Dr Pratt’s edition of Robert Southey’s Poetical Works, 1793–1810 will be the first modern edition of the poetry of one of the most important and hitherto neglected writers working in Britain in the Romantic period. It will fill an enormous gap in current knowledge and be a major, highly distinctive contribution to the field of British Romanticism. Dr Pratt is the General Editor of the five volume project, to be published by Pickering and Chatto, and is personally responsible for three of the five volumes. The Senior Research Fellowship will enable her to work on two of these volumes, Madoc and Shorter Poems and Plays, 1793–1810. Each volume will be prefaced by an essay setting the poems within their critical, literary and historical contexts. Further literary, political, historical and personal references will be identified in footnotes to individual works. A distinctive feature of the edition will be its thoroughgoing textual and critical reassessment of Southey's achievements as a writer. The two volumes to be completed during the Fellowship are central to the whole project.

Professor T A Reuter
Professor of Medieval History, University of Southampton
An Edition of the Letter-Book of Abbot Wibald of Stavelot and Corvey

The letter-book of Abbot Wibald of Stavelot and Corvey (1098–1158) contains some 450 items from the period 1146–1157, and is not only a major source for the political, ecclesiastical and cultural history of the Reich in the early Staufer era, but also the largest letter-book from the high middle ages to survive as an original manuscript.
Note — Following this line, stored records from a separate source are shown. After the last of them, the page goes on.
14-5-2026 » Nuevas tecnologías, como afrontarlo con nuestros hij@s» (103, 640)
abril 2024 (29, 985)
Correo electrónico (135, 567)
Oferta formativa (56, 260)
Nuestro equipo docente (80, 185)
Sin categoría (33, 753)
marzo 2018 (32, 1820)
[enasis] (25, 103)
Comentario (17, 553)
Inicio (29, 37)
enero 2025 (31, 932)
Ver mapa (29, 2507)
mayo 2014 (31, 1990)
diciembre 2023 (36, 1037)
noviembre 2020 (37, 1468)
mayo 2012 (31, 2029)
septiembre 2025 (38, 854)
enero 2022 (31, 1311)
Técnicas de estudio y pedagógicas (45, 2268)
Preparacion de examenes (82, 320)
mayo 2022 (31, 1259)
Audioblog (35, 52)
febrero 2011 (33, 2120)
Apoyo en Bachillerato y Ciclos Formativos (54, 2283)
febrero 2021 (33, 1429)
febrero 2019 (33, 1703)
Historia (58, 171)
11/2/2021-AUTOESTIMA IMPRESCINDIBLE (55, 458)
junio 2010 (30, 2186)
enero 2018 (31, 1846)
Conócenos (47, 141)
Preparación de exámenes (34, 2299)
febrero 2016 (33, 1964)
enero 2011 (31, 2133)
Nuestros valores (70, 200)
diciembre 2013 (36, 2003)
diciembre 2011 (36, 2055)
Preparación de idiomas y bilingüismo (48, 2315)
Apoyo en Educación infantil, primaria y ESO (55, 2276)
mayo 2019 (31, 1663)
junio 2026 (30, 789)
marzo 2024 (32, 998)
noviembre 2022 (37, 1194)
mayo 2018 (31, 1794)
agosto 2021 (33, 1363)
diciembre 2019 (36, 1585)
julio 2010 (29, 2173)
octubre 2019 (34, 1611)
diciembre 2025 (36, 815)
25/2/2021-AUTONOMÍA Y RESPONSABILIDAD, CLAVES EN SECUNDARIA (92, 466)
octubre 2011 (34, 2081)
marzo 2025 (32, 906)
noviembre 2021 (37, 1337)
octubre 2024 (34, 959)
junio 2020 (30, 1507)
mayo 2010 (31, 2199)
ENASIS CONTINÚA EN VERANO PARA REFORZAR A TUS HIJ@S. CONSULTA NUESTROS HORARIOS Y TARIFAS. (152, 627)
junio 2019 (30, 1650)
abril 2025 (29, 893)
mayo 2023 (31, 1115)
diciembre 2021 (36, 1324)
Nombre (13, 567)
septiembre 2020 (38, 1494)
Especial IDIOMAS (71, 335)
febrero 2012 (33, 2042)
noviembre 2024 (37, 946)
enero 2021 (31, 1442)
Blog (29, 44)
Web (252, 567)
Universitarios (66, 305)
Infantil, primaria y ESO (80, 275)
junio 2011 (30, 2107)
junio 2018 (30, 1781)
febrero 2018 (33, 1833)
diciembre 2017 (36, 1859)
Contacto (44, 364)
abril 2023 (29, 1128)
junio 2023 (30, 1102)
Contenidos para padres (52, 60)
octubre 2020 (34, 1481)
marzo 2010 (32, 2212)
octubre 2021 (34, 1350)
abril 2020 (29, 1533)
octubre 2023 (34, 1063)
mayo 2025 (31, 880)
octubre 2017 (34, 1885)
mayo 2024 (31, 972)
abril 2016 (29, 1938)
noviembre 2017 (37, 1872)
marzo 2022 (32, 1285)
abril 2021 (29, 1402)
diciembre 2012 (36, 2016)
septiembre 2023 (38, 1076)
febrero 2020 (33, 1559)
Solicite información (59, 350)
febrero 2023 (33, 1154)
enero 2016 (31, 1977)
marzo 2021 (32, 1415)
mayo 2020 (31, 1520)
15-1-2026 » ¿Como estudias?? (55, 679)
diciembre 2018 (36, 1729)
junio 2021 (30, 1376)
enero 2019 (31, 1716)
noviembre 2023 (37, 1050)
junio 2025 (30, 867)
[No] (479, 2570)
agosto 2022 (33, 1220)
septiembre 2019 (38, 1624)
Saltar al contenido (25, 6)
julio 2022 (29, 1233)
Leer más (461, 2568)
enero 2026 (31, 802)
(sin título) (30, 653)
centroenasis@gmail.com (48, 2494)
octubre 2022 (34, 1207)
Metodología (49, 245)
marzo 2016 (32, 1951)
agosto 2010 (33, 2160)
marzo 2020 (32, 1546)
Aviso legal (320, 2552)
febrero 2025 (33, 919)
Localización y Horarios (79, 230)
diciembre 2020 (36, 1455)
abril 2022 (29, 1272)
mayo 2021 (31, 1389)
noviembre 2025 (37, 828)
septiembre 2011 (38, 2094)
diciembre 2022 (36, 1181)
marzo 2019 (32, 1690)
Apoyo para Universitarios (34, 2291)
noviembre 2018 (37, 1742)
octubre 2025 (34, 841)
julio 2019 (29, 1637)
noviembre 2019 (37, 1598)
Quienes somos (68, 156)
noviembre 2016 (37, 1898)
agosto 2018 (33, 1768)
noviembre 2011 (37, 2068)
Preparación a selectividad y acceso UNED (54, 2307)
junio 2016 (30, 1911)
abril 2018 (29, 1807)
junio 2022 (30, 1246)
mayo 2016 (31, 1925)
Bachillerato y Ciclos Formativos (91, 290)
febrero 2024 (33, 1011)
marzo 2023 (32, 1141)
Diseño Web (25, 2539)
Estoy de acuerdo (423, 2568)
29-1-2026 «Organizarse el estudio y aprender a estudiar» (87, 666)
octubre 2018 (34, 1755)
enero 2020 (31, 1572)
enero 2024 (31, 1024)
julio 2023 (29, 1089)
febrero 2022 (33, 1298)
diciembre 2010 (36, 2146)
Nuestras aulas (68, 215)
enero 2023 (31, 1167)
Professor Reuter’s aim is to complete a modern scholarly edition of the letter-collection, to be published by the MGH. He has already been working on this edition and has an established text and apparatus. The award will enable him to work further on the annotation, introduction and a full palaeographical study of the original manuscript (now in LiPge). He also aims to complete associated studies: on the dating of the letters, on the make-up of the manuscript, and on a small number of issues in the commentary which require fuller treatment than will be possible in a footnote.